## Task item
The answer must be only the lines below from the one holding "Task: Click the plus" down to the one holding "Task: Click the 更多 button in frame library", ends included, printed exactly; please omit all pictures.

## Available data
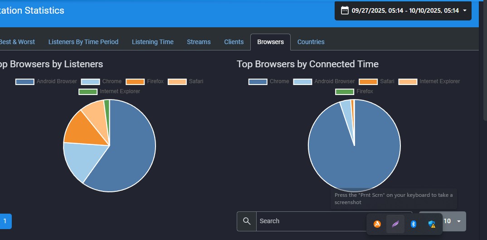Open the rows-per-page dropdown showing 10
The height and width of the screenshot is (240, 487).
click(x=453, y=221)
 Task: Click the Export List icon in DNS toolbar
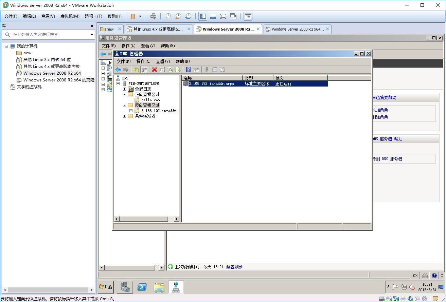coord(178,70)

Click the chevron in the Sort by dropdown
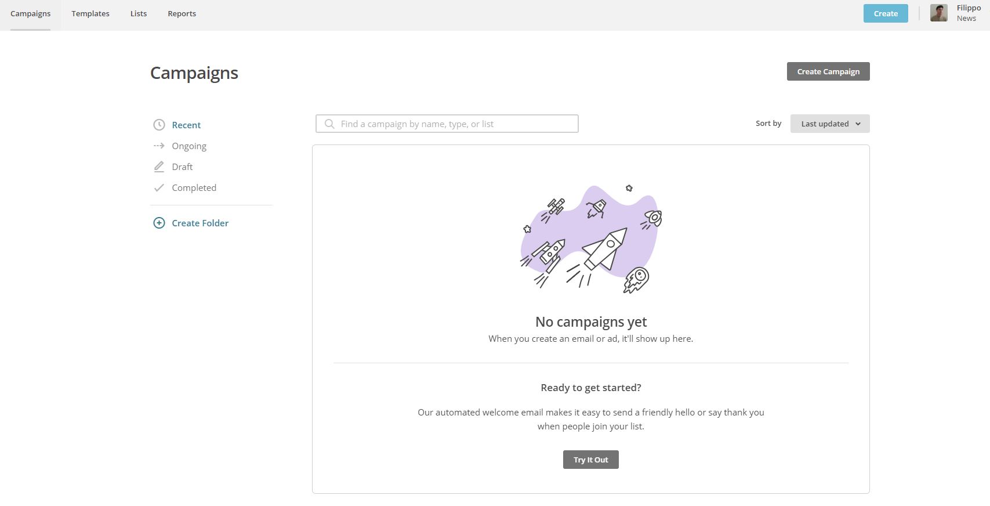click(858, 124)
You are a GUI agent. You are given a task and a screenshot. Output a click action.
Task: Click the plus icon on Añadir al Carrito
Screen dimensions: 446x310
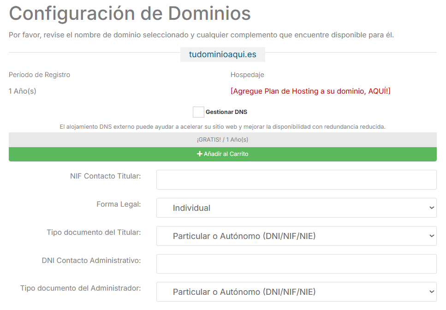click(200, 154)
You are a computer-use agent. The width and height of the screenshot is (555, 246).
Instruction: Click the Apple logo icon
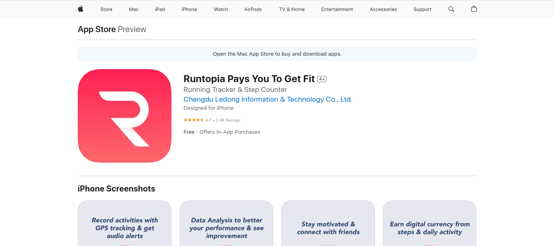pos(81,9)
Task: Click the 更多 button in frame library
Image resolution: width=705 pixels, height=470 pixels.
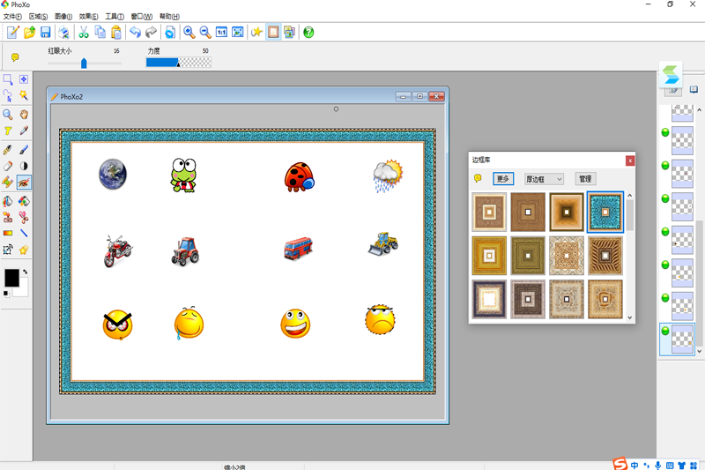Action: [503, 179]
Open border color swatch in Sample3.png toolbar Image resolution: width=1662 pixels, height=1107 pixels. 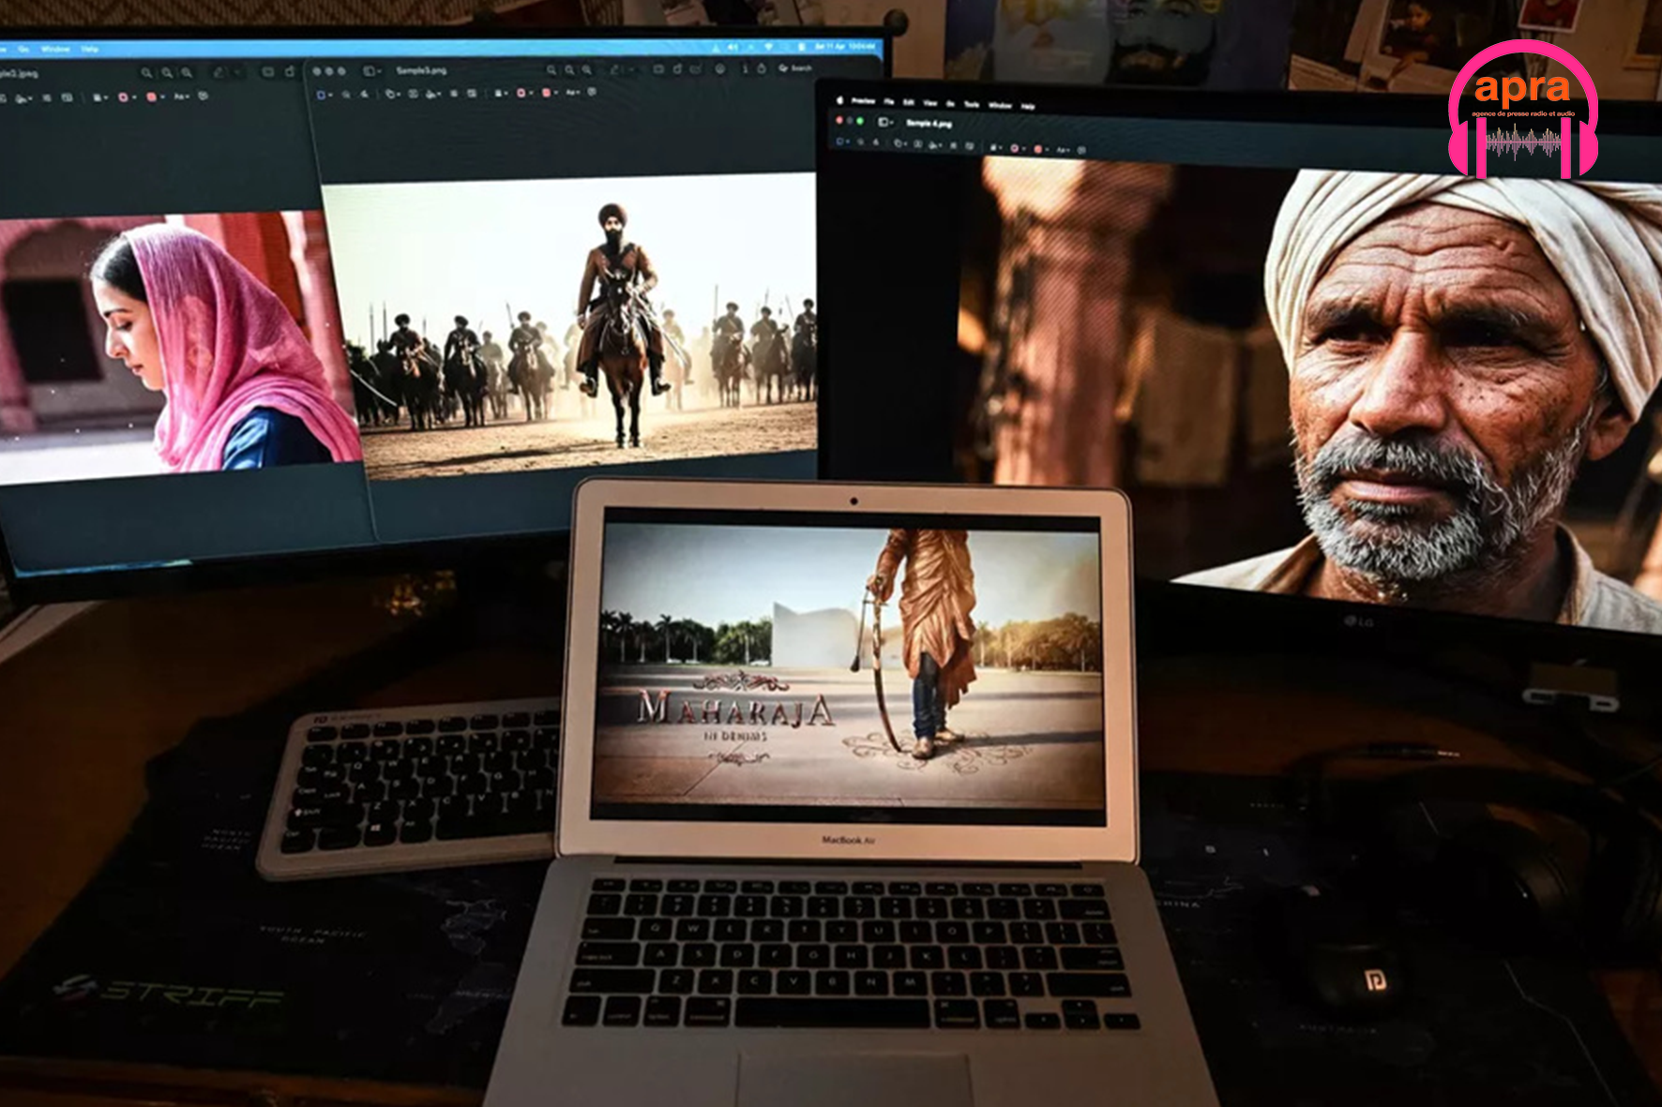523,93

## Response
Task: Click the plus icon on Añadir al Carrito
Screen dimensions: 446x310
click(200, 154)
You are a computer-use agent. The width and height of the screenshot is (555, 246).
Instruction: Click the Apple logo icon
pos(81,9)
Task: Click the 更多 button in frame library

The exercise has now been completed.